[Records contained in a dataset]
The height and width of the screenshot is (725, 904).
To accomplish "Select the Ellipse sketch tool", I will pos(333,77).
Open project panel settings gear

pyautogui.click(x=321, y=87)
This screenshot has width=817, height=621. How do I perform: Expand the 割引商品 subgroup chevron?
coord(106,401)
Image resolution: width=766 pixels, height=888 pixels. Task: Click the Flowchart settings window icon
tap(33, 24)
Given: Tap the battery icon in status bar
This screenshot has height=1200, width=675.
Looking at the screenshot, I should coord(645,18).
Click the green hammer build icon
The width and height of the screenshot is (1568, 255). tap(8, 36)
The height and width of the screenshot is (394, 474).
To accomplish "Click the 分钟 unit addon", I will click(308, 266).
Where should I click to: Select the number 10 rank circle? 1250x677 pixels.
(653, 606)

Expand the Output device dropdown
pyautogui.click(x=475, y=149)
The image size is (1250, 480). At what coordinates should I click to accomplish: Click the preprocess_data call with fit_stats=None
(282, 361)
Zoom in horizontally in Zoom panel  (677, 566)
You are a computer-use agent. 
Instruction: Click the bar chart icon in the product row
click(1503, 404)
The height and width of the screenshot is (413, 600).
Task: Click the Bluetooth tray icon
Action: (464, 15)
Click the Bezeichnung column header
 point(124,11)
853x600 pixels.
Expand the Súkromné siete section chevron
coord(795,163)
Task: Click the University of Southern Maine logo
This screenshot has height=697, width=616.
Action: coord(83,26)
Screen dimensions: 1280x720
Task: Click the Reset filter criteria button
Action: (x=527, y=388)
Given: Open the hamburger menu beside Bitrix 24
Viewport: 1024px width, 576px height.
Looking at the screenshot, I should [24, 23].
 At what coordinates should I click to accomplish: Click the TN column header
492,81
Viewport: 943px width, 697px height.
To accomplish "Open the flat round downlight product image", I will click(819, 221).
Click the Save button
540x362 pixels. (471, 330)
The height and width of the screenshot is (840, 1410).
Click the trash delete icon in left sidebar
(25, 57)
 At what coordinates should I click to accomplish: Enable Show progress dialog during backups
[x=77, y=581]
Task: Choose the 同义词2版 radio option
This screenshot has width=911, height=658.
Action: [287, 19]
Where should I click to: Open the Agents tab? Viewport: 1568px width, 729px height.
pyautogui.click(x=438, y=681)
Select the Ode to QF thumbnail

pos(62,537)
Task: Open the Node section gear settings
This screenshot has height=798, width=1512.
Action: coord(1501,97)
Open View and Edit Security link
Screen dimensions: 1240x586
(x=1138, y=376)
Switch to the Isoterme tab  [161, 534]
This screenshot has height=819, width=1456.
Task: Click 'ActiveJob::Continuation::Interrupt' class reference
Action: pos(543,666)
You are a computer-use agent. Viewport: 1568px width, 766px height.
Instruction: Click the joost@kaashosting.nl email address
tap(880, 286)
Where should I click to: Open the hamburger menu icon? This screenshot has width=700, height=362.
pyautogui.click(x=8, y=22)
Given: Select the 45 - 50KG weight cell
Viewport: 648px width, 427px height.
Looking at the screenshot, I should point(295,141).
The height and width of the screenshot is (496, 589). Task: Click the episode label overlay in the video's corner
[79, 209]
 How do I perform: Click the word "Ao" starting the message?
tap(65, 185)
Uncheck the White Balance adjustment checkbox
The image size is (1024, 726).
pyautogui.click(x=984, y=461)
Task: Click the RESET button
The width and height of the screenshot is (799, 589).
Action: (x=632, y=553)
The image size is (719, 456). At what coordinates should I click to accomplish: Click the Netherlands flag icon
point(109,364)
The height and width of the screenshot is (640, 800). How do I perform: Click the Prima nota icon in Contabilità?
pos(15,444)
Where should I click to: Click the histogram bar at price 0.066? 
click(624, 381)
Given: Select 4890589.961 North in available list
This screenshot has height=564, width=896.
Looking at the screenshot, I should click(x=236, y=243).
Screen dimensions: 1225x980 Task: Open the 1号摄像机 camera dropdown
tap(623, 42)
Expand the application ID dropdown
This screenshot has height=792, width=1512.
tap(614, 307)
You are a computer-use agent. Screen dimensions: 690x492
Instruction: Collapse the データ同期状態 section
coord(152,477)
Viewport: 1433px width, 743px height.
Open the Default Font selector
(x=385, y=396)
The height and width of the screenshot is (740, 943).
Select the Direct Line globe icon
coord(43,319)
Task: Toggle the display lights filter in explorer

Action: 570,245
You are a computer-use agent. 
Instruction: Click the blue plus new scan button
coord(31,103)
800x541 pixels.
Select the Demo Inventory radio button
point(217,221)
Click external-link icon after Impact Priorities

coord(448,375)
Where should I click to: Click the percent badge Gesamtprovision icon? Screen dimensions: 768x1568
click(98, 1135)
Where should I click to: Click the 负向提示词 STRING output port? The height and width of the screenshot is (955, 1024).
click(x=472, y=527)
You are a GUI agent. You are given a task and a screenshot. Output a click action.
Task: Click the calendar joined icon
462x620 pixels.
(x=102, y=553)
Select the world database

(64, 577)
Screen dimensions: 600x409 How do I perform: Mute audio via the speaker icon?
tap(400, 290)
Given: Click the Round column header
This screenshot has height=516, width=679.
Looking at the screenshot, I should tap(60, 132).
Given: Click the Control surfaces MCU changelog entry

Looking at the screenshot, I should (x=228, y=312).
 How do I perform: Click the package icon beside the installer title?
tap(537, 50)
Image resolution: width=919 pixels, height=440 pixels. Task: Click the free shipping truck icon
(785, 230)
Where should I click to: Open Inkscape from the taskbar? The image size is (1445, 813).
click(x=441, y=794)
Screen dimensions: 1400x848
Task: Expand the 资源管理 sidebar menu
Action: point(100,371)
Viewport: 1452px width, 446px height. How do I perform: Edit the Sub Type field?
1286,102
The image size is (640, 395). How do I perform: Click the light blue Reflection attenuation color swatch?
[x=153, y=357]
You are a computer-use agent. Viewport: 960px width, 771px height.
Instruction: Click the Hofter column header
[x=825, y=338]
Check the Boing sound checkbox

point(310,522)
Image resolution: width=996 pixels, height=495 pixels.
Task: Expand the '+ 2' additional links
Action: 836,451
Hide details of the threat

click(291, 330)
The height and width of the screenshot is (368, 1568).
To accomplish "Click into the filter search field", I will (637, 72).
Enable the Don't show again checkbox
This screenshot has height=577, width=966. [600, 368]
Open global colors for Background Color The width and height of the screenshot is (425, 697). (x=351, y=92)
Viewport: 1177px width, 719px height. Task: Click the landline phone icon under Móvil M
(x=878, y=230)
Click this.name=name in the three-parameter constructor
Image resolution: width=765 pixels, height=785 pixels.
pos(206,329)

→ **What this task involves**
Look through the entries and return each line that has the word "computer" in it.

→ **Answer to this exercise**
You are a computer-use agent. 
You are a computer-use agent. Viewport: 1568px width, 766px height.
You are a computer-use agent. Screen dimensions: 690x492
You are a computer-use agent. 
You are a computer-use agent. Viewport: 960px width, 771px height.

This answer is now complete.